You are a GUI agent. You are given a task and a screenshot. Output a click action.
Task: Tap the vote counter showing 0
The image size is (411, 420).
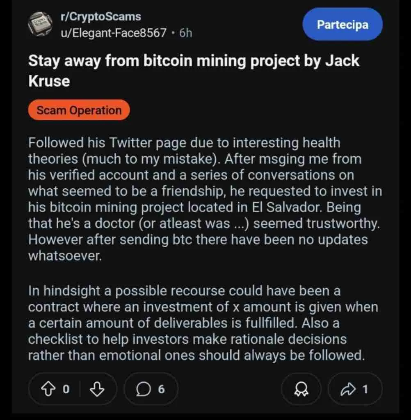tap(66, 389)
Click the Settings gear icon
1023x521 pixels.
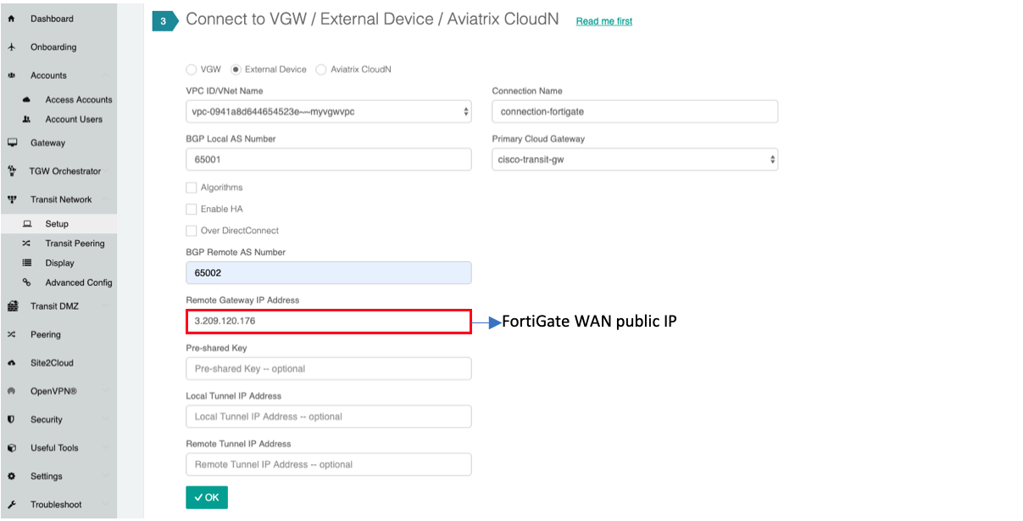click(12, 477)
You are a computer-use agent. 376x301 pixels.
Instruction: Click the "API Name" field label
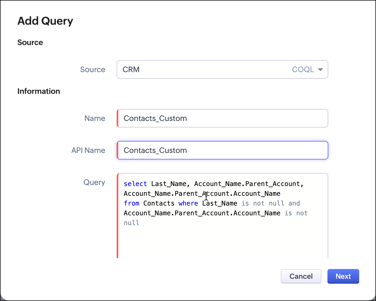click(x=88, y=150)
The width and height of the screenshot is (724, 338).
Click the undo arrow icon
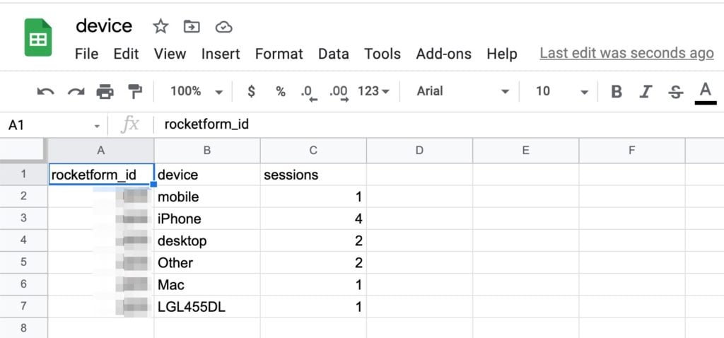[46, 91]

WHAT TO PRODUCE - Would you repeat the complete listing exactly, excluding each picture it holds?

RESULT -
You are a GUI agent. You are given a task and a screenshot. Output a click action.
Task: Tap the vote counter showing 0
The image size is (411, 420).
tap(66, 389)
Click the Settings gear icon
1023x521 pixels.
click(12, 477)
You are a computer-use agent. 376x301 pixels.
Instruction: Click the "API Name" field label
click(x=88, y=150)
The width and height of the screenshot is (724, 338).
Click the undo arrow icon
[46, 91]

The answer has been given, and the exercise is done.